The sintering process can be used to fabricate high-performance and complex shape parts. It can be used in aerospace, automotive, chemical, electronics, marine and other industries.
Sintering is known to have a significant effect on the dimensional tolerances of article sizes, especially for complex shape parts. This is because the shrinkage during sintering provides a densification from 0.5 to 0.9 g/cc, which adversely affects the dimensional tolerances.
As a result, there is a need for a simple yet reliable way to control sintered part geometry, improving tolerances and eliminating secondary operations and scrap without unnecessarily increasing cost. Moreover, there is also a need for a method of controlling the sintering process to eliminate residual stress, improve the tensile strength of the final product and minimize deformation and cracking.
Temperature and velocity of heat flow in the sintering furnace are influenced by the sinter rod geometry. To investigate this problem, a finite element thermal model was established, and the internal and external heat flow were simulated in the thermal model.

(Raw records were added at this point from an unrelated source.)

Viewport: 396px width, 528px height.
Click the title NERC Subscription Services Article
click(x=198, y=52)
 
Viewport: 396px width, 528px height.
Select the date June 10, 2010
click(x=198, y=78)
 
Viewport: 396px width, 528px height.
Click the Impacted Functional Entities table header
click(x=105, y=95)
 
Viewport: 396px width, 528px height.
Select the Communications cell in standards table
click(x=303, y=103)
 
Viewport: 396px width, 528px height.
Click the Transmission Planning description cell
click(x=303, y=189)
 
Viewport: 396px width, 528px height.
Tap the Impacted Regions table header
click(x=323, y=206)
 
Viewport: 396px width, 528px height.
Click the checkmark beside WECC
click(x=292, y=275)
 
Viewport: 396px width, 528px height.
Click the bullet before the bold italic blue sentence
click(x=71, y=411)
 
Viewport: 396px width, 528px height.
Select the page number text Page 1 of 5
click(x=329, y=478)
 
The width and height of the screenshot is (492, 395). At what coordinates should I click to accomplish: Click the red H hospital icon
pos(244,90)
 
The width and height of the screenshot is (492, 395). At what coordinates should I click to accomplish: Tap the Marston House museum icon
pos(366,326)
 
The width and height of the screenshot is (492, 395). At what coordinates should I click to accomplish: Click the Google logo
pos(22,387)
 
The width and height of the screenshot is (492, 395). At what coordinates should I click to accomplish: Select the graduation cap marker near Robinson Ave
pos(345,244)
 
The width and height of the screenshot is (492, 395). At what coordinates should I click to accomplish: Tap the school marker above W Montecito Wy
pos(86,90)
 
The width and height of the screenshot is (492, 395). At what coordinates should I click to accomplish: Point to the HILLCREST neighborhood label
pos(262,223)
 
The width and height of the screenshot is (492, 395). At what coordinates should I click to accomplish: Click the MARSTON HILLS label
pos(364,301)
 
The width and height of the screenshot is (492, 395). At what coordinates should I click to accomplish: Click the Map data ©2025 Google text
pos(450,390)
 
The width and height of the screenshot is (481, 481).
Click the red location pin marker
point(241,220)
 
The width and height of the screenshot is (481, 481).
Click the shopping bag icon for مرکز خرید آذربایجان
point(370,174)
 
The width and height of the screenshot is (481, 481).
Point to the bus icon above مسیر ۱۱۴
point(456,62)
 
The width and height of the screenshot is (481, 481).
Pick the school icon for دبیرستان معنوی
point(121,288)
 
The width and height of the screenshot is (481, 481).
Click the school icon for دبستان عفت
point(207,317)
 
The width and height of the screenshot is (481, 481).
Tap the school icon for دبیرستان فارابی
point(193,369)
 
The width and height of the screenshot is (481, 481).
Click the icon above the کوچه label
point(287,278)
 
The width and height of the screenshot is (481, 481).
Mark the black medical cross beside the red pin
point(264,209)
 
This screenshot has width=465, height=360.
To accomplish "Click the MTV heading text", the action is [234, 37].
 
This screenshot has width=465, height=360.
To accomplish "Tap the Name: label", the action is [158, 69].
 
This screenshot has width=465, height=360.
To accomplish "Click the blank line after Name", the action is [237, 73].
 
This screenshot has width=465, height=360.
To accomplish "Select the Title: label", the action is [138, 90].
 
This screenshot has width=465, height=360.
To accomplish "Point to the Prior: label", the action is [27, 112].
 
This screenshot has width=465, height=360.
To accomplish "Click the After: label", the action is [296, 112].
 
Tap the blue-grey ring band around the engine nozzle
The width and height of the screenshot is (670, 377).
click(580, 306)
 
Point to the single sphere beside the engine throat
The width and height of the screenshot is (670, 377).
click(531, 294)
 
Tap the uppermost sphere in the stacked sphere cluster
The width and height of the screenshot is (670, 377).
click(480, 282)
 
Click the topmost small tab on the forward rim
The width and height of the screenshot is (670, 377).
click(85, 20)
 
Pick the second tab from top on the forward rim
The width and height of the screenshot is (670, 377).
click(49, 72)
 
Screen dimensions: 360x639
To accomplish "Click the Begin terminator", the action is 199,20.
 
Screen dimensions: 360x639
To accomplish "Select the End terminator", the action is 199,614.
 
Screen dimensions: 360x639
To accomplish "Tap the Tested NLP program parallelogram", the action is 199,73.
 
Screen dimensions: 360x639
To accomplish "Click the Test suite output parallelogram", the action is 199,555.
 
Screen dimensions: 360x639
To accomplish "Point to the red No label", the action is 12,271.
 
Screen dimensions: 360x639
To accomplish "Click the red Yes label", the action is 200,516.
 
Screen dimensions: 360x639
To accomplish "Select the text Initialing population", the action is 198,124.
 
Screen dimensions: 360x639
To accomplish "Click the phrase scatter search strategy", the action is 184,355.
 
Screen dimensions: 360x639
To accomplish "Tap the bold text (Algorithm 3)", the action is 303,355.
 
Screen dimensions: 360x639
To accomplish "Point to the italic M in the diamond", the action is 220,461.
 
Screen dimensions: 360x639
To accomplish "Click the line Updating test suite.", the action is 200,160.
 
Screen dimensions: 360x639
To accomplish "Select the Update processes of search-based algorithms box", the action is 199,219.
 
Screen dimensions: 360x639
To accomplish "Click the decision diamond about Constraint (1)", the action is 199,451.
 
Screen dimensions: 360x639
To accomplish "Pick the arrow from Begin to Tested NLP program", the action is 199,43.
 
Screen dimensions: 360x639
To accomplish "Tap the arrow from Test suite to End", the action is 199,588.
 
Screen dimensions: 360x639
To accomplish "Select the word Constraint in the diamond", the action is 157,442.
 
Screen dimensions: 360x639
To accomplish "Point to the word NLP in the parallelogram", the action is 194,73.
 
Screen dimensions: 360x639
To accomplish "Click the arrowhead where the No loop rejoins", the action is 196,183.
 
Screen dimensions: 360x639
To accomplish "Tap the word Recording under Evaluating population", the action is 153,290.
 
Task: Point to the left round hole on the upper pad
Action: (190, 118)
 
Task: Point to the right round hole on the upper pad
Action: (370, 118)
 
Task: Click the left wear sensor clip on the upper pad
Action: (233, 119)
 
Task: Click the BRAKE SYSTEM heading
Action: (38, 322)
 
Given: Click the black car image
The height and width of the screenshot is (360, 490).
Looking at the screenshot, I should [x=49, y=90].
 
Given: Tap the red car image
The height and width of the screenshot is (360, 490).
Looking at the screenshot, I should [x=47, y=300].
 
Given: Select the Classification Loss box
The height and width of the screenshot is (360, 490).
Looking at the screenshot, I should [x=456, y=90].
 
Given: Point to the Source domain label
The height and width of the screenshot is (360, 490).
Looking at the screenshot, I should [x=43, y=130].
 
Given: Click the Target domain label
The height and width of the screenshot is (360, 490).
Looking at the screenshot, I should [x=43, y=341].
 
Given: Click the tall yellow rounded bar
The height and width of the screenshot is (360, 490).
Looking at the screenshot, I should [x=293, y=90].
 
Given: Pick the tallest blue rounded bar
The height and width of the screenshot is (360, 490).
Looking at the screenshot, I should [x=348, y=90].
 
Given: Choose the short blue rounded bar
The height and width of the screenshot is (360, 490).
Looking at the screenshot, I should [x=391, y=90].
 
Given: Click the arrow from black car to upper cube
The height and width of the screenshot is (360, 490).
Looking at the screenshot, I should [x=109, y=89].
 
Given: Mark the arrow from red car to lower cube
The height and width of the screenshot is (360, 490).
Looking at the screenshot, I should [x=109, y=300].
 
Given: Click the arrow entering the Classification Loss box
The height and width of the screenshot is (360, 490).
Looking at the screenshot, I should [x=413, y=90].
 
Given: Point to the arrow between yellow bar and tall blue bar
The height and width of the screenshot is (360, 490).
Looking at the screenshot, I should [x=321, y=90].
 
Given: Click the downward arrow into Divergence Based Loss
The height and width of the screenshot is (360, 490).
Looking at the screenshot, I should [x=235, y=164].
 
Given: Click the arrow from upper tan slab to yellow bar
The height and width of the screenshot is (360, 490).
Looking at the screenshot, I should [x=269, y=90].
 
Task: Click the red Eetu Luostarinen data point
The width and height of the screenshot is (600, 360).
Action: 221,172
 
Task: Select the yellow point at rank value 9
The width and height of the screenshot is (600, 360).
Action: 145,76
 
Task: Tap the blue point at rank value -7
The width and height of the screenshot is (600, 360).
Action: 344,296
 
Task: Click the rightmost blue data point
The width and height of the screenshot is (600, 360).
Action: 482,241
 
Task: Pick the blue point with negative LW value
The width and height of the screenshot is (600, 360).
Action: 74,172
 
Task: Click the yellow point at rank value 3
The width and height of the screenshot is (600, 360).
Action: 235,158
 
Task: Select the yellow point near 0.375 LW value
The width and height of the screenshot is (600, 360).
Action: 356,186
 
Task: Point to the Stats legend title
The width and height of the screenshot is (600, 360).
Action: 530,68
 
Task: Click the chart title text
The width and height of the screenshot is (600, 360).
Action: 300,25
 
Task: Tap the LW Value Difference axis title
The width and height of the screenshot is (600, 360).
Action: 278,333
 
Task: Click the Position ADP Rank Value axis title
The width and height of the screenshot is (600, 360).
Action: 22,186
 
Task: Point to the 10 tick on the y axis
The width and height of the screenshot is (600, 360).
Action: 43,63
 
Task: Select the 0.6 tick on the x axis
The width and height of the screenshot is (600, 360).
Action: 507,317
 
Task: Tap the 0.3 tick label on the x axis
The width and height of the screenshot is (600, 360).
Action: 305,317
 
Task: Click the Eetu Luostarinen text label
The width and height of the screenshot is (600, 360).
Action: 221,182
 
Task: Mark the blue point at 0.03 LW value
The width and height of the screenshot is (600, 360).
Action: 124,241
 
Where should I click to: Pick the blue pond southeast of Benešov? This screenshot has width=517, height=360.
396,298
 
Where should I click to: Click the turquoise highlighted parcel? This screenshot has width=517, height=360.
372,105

Depending on the gas and thermal characteristics settings, a temperature distribution and flow field were simulated for the heating furnace and the sinter, as shown in Fig. 7.
To test the accuracy of the temperature analysis, temperature measuring probes were installed inside and on the surface of a PTFE rod and the temperature distribution was measured. The results showed that the holding time at the melting point and crystallization point depended on the rod geometry, as shown in Fig. 5.